You see, you lose the exemption altogether. That means you are liable for overtime. But that is not all. You aren’t just on the hook for the employee from whom you made the improper deductions.

(b) If the facts demonstrate that the employer has an actual practice of making improper deductions, the exemption is lost during the time period in which the improper deductions were made for employees in the same job classification working for the same managers responsible for the actual improper deductions. Employees in different job classifications or who work for different managers do not lose their status as exempt employees. Thus, for example, if a manager at a company facility routinely docks the pay of engineers at that facility for partial-day personal absences, then all engineers at that facility whose pay could have been improperly docked by the manager would lose the exemption; engineers at other facilities or working for other managers, however, would remain exempt.

29 CFR §541.603(b).

Yep, that’s right, you do this wrong and you lose the deduction for everyone in the same job classification working for the same managers responsible for the improper deduction. Got 35 supervisors working for a manager that is making improper deductions for one of them? Lose the exemption for them all. And that can run into some real money.

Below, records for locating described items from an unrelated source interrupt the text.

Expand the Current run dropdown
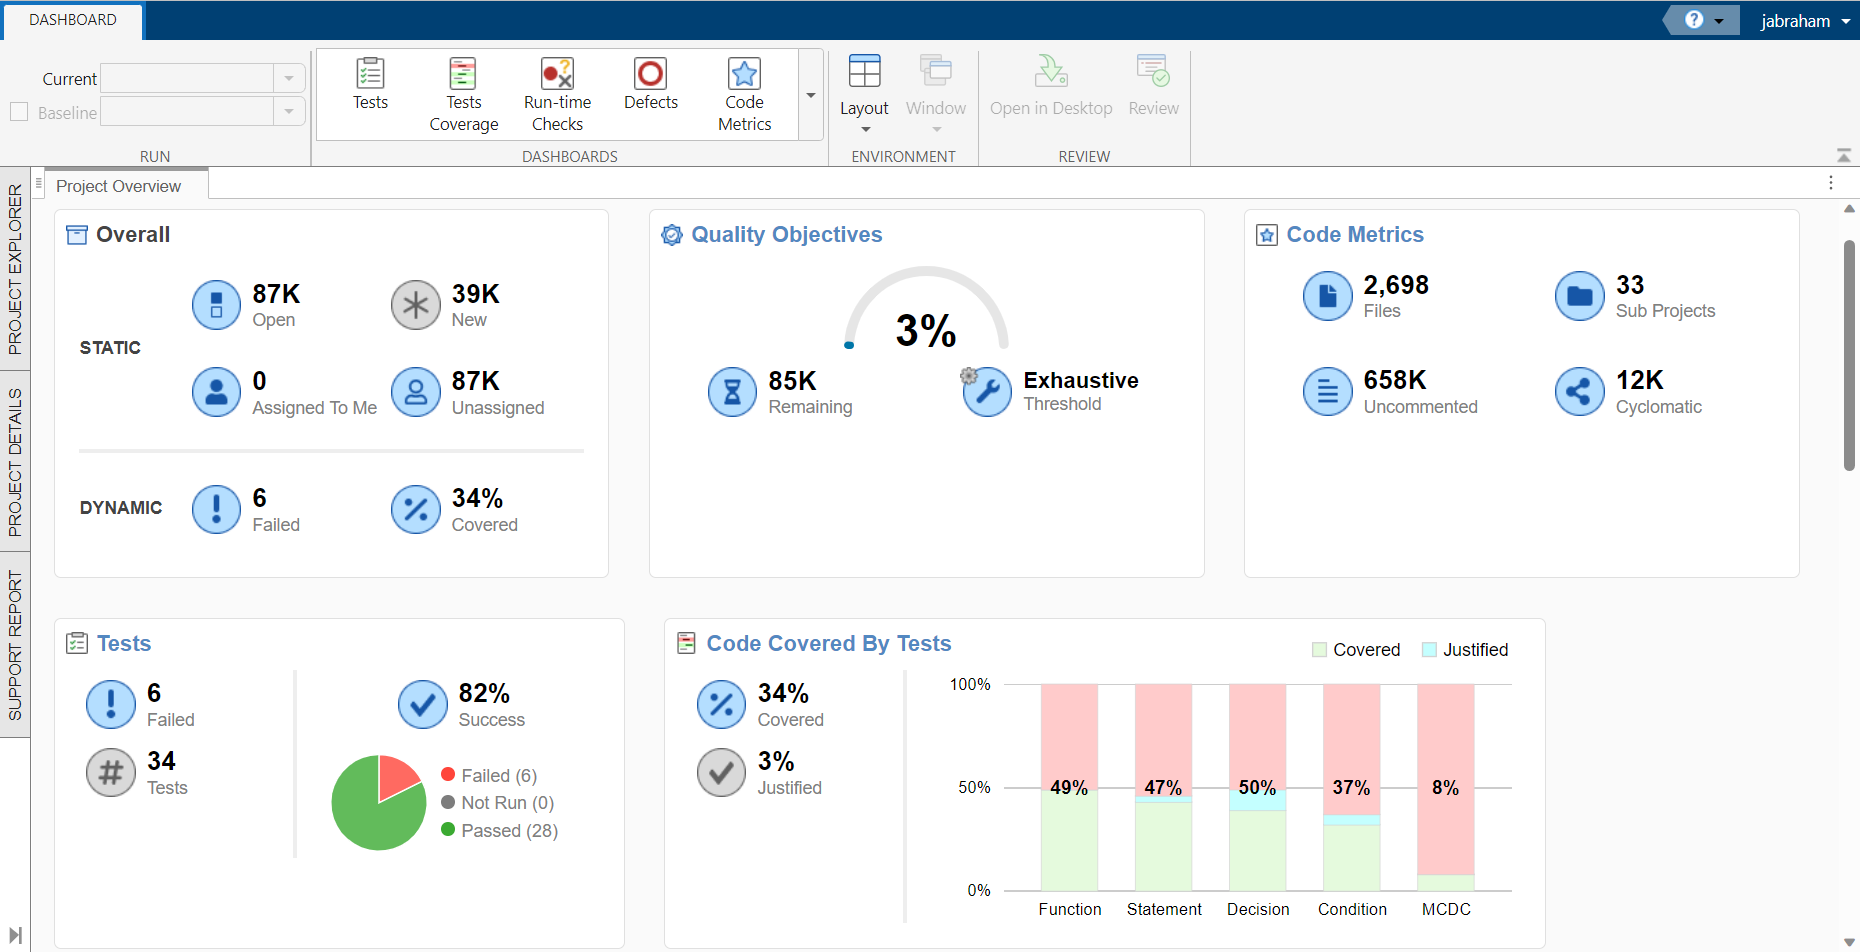This screenshot has width=1860, height=952. (289, 79)
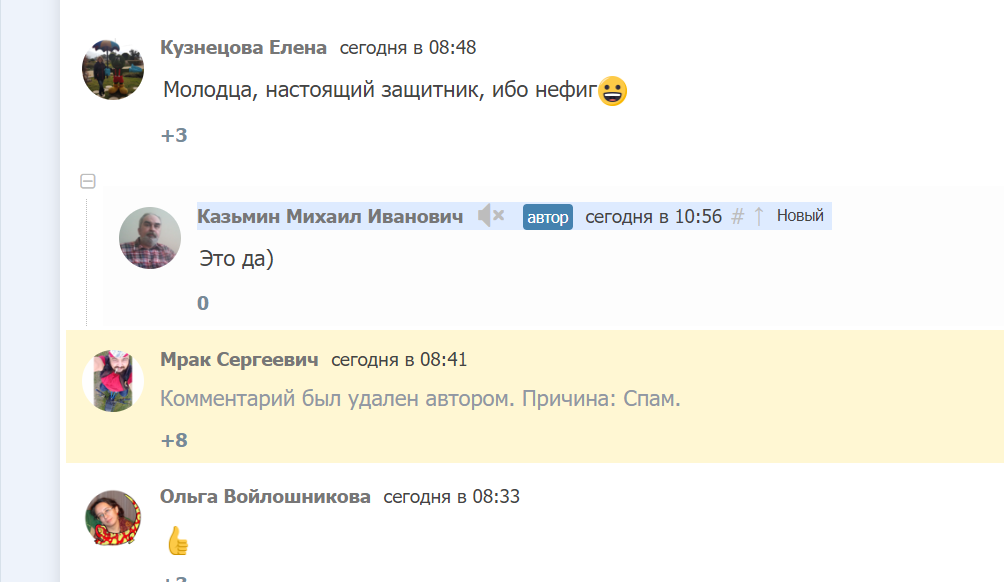The image size is (1004, 582).
Task: Open Мрак Сергеевич's profile name link
Action: pyautogui.click(x=239, y=360)
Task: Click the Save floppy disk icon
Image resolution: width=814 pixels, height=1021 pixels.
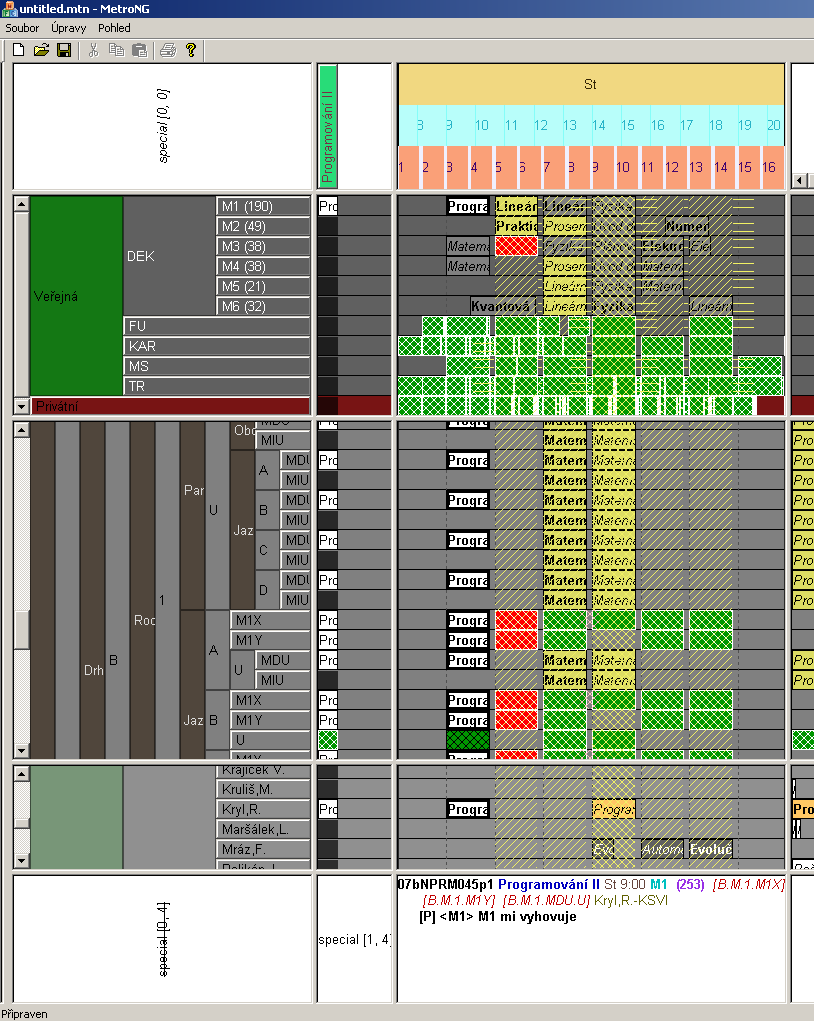Action: 63,50
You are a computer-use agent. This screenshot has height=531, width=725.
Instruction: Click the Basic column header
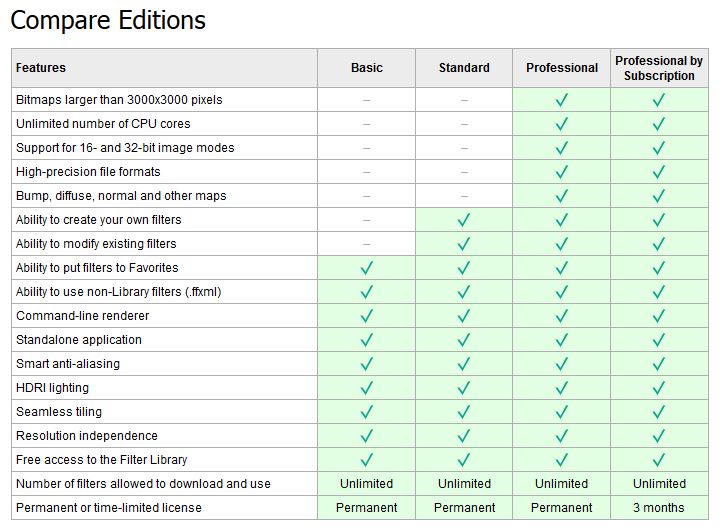366,68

But don’t worry too much. If it is just a mistake, you can fix it.

(c) Improper deductions that are either isolated or inadvertent will not result in loss of the exemption for any employees subject to such improper deductions, if the employer reimburses the employees for such improper deductions.

29 CFR §541.603(c).

And to cap it off, you can protect yourself even more. Have a policy that prohibits improper deductions and put it in your handbook. Give employees a way to report improper deductions and investigate it and do something about it if improper deductions occur.

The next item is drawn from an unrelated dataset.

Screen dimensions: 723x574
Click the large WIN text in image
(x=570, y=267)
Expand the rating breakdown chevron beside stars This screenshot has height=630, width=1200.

(d) If an employer has a clearly communicated policy that prohibits the improper pay deductions specified in §541.602(a) and includes a complaint mechanism, reimburses employees for any improper deductions and makes a good faith commitment to comply in the future, such employer will not lose the exemption for any employees unless the employer willfully violates the policy by continuing to make improper deductions after receiving employee complaints. If an employer fails to reimburse employees for any improper deductions or continues to make improper deductions after receiving employee complaints, the exemption is lost during the time period in which the improper deductions were made for employees in the same job classification working for the same managers responsible for the actual improper deductions. The best evidence of a clearly communicated policy is a written policy that was distributed to employees prior to the improper pay deductions by, for example, providing a copy of the policy to employees at the time of hire, publishing the policy in an employee handbook or publishing the policy on the employer’s Intranet.

29 CFR §541.603(d).

But keep one thing in mind, and this is important for every policy you have. I think you need a policy like the one described in the regulation.  But that also means you have to enforce it.  It is better to have no policy than it is to have a policy you are not going to enforce. So when you put this policy in place and someone complains, do the investigation, and if there are improper deductions, fix them. If you don’t do that, again, you lose the exemption for the whole class of employees working for the same manager.